В первой половине века дни представлений не были четко установлены, но совершенно точно, что спектакли не были ежедневными; в классическую эпоху были установлены «ординарные» дни работы театров — вторник, пятница и воскресенье, премьеры обычно давали по пятницам; но были и исключения; так, чтобы максимально использовать успех новой пьесы, играли во внеочередной день, часто удваивая цену за билеты; итальянцы же, делившие зал Пале-Рояля с Мольером, всегда играли в «экстраординарные» дни — понедельник, среду, четверг и субботу. Но начиная с 1680 года «Комеди Франсез», пользуясь своей исключительной привилегией в Париже, станет давать спектакли ежедневно. Было подсчитано, что если сложить драматические и оперные спектакли, за год парижская публика могла увидеть восемьсот представлений.

Полицейским приказом от 1609 года начало спектаклей было назначено на два часа дня, чтобы в любое время года представление заканчивалось до ночи, столь щедрой на неприятные сюрпризы.
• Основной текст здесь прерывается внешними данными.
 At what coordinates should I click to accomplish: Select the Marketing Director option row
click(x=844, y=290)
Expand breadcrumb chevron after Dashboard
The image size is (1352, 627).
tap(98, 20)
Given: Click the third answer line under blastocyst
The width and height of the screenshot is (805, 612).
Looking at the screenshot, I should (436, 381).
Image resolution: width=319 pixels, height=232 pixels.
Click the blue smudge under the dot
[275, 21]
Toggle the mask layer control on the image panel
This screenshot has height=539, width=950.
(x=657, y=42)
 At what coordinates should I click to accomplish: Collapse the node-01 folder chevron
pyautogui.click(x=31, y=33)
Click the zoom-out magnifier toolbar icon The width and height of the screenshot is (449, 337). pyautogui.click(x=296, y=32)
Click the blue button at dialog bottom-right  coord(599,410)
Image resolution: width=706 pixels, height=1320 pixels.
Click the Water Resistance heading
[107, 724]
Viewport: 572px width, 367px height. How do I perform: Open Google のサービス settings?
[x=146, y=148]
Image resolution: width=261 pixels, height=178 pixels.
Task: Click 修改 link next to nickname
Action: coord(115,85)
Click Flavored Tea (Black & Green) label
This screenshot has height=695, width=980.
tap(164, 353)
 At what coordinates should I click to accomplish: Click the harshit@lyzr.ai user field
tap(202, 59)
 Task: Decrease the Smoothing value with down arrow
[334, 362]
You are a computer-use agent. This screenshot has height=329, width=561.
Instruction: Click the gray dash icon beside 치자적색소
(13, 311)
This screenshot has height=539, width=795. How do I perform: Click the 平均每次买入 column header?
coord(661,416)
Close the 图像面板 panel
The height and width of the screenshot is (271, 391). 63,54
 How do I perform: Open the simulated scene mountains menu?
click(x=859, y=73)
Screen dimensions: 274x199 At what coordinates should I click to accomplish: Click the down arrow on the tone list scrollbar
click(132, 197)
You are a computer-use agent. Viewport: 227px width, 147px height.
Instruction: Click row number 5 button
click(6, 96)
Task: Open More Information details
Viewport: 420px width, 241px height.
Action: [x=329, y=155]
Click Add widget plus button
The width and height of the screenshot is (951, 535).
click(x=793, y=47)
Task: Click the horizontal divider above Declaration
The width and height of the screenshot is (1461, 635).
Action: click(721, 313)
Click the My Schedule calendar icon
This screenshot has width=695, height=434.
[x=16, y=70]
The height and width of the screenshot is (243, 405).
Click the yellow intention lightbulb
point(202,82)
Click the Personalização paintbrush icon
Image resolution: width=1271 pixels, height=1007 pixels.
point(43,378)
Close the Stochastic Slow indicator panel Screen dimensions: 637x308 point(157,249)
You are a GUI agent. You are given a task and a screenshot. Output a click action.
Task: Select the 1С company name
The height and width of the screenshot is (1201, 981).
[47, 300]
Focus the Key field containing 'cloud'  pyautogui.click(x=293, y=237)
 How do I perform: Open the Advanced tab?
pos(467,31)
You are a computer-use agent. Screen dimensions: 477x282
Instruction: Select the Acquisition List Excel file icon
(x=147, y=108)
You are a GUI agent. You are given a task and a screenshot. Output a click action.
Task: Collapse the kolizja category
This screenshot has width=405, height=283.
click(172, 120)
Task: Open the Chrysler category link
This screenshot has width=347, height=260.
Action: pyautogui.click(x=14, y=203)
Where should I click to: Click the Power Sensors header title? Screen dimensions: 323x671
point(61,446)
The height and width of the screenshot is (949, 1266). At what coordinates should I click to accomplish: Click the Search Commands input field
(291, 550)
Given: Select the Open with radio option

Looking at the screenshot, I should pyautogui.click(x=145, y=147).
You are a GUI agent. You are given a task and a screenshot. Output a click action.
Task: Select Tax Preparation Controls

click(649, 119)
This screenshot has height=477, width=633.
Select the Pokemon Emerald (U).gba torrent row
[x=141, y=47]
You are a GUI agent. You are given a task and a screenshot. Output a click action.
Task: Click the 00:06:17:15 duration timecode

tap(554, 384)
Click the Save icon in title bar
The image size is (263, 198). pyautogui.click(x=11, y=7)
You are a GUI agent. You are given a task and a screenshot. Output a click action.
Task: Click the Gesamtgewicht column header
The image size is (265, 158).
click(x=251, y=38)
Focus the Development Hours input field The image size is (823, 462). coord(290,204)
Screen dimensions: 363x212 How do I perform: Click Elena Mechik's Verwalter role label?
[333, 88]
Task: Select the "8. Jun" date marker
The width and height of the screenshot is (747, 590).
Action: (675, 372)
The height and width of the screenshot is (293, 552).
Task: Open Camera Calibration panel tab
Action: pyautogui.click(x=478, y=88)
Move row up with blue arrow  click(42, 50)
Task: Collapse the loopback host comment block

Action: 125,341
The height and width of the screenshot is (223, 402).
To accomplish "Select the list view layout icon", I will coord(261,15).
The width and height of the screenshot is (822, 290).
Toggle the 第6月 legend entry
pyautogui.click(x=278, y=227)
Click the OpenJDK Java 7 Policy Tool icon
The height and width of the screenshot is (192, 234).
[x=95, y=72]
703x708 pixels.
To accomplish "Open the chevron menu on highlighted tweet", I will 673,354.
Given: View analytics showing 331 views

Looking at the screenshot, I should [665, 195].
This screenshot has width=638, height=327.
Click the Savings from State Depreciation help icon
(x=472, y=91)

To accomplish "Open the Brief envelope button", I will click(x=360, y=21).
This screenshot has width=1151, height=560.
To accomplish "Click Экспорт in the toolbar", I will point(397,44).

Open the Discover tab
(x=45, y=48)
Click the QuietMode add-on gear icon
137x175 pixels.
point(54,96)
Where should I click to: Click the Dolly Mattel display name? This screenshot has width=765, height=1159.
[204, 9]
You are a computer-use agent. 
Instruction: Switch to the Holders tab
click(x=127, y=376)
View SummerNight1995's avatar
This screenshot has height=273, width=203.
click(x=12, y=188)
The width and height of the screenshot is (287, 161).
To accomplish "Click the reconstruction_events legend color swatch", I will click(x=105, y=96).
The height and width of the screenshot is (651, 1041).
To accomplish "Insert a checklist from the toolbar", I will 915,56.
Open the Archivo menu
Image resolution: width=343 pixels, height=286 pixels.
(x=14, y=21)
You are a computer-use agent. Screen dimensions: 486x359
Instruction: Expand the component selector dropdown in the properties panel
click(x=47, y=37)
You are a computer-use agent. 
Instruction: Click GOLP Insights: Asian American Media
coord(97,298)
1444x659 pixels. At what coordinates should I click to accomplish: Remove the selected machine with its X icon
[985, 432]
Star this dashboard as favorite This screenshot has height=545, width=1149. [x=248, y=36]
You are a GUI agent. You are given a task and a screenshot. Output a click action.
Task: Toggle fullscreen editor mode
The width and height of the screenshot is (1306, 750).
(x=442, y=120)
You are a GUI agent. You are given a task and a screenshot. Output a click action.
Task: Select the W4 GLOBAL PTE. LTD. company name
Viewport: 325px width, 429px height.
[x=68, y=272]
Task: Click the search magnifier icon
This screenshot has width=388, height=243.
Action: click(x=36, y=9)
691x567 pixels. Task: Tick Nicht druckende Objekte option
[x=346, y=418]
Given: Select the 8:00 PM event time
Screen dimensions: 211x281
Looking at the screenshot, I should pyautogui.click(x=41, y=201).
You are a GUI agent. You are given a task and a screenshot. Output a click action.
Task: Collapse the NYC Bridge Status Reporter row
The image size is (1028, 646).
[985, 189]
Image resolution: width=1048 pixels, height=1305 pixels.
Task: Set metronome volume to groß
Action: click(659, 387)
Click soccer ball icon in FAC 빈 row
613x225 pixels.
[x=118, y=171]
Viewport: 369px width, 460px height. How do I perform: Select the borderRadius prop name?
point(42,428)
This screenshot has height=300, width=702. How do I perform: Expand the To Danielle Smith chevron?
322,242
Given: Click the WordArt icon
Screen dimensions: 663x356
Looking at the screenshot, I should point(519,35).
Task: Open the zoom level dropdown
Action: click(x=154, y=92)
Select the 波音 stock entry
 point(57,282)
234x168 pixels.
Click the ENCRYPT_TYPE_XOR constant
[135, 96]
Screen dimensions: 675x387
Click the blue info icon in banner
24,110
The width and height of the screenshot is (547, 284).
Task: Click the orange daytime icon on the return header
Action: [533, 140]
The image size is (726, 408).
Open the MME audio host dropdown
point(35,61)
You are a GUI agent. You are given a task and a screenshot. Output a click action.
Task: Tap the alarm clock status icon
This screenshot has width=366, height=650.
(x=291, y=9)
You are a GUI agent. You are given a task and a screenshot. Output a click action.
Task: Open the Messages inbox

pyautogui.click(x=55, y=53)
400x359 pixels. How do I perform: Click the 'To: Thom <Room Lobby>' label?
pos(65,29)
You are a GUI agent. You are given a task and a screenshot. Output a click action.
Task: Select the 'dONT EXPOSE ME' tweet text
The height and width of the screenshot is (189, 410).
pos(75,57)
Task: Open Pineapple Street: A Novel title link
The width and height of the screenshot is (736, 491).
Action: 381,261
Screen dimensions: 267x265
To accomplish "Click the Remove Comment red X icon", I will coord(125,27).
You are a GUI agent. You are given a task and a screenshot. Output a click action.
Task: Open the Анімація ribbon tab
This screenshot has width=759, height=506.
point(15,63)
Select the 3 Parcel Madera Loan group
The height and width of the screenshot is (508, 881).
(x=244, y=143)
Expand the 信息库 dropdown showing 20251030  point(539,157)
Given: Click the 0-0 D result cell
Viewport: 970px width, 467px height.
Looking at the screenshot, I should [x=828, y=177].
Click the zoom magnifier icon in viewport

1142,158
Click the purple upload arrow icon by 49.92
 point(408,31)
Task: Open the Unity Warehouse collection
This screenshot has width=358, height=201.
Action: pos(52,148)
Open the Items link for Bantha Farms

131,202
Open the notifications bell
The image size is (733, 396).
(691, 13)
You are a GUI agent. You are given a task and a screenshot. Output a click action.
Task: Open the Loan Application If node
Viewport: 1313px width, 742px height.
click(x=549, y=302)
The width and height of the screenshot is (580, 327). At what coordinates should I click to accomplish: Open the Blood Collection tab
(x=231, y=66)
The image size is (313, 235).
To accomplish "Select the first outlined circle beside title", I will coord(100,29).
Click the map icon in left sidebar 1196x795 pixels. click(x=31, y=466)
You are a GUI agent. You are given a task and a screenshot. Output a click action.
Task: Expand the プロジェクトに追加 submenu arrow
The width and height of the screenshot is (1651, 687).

Но на деле спектакли всегда начинались с большим опозданием, поскольку опаздывающих зрителей было принято терпеливо ждать. Таким образом, давали только дневные представления, и никогда — после ужина, разве что если они устраивались при дворе.

О представлениях объявляли различными рекламными способами, о которых мы еще поговорим; естественно, им предшествовали репетиции, как и в наши дни. «Версальский экспромт» представляет собой очень живую картину одной из таких репетиций, на которой Мольер, директор труппы, предстает в своем амплуа режиссера, давая последние советы актерам, разбирая споры между ними, ибо распределение ролей вызывало соперничество и зависть. Эту деликатную проблему порой решали в договоре о создании товарищества, в котором распределялись «амплуа» — первые, вторые и третьи роли: королей, крестьян, первых любовников, комиков; в некоторых договорах даже пошли еще дальше, зафиксировав распределение всех ролей репертуара, с согласия всех участников соглашения. Но если директор пользовался авторитетом, он принимал решение самолично. Так было, например, в труппе Мольера, который, кстати, создал большинство персонажей своих комедий, имея в виду определенного актера своей труппы.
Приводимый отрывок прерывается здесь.